(Stored items)
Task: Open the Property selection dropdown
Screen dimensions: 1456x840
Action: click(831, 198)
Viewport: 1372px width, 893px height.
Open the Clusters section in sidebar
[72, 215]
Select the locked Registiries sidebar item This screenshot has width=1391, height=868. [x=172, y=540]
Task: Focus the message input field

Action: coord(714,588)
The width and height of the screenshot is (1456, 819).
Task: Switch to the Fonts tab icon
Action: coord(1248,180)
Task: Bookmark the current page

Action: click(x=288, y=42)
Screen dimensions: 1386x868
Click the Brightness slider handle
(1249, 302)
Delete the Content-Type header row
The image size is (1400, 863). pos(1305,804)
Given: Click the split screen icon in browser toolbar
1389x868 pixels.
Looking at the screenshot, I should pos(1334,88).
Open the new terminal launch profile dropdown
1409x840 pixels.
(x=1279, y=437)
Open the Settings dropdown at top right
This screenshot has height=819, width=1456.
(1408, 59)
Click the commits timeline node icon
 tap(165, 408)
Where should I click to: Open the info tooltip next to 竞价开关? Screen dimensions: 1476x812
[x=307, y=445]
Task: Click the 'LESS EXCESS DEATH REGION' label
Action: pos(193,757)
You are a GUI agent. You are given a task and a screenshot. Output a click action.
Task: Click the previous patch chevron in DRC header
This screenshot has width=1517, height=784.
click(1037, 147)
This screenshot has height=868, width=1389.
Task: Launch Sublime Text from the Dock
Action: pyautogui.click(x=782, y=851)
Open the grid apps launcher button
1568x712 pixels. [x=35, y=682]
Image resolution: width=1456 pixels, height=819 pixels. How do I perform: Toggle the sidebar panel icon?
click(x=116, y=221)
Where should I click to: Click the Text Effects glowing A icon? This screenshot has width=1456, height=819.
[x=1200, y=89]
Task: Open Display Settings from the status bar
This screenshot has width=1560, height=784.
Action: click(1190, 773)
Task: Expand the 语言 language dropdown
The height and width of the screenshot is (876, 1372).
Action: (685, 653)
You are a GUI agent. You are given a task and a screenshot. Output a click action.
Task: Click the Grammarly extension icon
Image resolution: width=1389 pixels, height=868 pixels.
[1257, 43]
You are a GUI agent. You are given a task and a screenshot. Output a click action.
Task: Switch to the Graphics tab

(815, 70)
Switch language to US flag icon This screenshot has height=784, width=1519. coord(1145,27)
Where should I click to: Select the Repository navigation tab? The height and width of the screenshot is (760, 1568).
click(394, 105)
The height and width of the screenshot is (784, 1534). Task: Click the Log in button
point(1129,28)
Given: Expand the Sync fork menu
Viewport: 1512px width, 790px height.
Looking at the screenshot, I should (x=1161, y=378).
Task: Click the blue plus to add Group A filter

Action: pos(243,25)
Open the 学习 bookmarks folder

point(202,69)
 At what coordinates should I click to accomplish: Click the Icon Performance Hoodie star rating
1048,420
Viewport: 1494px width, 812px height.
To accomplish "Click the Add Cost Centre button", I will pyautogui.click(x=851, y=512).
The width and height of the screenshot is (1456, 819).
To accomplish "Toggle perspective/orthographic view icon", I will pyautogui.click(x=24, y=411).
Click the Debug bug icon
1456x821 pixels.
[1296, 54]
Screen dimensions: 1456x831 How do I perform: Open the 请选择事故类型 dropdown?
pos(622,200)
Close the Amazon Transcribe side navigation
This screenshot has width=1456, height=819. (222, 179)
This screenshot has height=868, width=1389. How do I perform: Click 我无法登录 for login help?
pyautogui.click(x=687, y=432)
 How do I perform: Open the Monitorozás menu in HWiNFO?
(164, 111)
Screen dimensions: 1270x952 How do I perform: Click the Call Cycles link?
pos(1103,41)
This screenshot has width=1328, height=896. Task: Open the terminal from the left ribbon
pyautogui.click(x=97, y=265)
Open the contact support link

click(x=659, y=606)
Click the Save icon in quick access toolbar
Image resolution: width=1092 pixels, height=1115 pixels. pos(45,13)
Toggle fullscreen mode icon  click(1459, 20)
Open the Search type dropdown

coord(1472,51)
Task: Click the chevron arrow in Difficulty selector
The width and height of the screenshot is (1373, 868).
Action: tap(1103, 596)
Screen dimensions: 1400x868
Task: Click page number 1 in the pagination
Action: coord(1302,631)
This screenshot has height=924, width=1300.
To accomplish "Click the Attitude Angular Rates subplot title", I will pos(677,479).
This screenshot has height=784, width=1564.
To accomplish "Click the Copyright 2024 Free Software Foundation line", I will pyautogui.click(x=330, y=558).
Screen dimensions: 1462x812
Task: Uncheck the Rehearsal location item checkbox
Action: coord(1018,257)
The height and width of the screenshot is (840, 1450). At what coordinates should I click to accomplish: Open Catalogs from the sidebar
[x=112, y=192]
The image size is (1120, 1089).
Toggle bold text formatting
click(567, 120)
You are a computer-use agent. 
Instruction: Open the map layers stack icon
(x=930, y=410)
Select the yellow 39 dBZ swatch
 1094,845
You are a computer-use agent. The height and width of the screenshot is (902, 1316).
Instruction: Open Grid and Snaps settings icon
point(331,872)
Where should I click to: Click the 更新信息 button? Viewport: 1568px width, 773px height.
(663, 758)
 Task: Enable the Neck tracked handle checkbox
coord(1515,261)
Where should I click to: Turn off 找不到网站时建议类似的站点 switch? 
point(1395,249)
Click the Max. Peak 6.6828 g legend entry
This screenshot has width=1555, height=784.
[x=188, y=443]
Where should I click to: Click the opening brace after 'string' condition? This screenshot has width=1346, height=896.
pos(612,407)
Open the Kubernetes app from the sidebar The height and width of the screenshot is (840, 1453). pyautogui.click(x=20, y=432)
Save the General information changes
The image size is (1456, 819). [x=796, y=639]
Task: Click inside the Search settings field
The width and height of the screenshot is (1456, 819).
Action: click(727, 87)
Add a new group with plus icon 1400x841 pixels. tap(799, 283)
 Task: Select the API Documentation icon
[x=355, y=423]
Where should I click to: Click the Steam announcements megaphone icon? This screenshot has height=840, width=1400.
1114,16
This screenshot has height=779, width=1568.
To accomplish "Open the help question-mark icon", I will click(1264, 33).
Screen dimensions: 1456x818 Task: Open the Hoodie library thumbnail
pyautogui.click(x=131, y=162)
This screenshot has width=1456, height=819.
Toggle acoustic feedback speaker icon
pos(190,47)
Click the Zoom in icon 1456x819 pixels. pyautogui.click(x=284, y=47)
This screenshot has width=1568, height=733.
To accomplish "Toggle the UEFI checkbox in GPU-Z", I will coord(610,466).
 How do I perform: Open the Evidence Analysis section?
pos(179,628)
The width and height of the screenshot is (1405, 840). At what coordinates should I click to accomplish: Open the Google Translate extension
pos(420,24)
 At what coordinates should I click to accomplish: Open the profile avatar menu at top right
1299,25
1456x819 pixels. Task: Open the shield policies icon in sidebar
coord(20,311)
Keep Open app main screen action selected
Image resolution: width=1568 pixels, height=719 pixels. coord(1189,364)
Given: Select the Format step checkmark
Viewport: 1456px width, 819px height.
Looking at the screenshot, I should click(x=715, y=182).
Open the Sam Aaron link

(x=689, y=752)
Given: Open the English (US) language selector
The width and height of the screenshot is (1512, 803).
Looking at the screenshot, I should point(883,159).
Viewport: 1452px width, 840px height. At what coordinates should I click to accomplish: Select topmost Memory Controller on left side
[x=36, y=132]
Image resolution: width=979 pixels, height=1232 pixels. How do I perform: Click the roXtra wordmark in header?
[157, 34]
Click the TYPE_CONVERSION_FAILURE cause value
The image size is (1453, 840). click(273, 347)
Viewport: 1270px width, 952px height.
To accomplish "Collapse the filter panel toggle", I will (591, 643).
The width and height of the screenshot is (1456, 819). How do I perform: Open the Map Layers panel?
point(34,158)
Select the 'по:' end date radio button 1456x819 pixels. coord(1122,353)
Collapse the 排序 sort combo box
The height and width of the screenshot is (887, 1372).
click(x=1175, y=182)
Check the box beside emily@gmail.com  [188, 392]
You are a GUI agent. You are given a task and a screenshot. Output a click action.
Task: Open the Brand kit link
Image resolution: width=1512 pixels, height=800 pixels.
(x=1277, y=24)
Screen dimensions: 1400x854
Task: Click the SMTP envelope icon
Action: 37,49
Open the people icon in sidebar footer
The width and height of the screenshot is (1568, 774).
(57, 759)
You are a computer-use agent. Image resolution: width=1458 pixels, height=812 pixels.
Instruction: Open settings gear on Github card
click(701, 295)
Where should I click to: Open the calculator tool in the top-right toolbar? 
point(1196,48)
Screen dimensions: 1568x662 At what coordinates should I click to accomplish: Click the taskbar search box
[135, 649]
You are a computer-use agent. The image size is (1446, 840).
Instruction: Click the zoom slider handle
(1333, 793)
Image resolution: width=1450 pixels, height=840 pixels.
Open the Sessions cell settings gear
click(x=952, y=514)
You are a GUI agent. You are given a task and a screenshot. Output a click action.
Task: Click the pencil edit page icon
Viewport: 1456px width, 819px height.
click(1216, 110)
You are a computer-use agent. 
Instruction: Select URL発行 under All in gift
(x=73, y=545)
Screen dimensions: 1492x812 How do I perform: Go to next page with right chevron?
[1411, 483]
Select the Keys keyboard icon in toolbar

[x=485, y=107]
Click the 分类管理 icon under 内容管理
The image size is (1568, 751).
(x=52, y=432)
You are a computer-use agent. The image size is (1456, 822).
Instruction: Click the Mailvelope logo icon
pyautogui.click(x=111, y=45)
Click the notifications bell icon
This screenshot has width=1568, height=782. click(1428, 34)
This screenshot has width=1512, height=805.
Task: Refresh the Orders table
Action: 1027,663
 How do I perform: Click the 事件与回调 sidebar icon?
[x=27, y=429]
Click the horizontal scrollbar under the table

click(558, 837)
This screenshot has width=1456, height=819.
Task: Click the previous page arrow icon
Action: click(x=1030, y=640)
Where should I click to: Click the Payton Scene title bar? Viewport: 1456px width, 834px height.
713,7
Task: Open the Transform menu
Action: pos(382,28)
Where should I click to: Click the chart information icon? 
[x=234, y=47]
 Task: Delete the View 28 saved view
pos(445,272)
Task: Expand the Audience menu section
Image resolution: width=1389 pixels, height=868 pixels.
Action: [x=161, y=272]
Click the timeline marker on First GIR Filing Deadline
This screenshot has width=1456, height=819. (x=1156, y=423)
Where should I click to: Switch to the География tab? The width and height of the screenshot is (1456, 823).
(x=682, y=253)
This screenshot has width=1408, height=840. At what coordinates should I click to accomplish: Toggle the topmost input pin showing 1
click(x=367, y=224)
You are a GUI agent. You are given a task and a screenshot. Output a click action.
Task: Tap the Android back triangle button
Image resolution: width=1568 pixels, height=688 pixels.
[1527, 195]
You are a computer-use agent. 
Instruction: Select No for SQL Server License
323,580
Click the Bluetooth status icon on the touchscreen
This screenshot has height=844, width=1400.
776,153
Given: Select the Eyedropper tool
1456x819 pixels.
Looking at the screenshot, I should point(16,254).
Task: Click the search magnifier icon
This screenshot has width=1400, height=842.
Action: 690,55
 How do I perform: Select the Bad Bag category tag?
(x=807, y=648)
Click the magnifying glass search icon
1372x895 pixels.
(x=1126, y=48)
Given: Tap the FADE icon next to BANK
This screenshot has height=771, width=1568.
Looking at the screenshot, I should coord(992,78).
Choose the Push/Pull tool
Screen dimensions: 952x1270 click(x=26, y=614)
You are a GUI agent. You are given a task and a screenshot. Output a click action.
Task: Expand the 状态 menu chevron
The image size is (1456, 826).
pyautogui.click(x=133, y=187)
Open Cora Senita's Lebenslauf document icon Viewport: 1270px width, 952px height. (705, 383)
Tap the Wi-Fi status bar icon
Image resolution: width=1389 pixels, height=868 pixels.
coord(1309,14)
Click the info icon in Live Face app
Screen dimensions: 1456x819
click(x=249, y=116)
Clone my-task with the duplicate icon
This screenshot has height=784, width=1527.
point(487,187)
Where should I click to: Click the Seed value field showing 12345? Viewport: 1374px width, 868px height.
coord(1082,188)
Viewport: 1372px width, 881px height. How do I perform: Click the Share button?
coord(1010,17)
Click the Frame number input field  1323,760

*AIM OF THE TASK*
When you find a line in the records that contains the word "Expand", copy it.

*OUTPUT*
Task: Expand the 语言 language dropdown
Given: Expand the Sync fork menu
Task: Expand the Audience menu section
Task: Expand the 状态 menu chevron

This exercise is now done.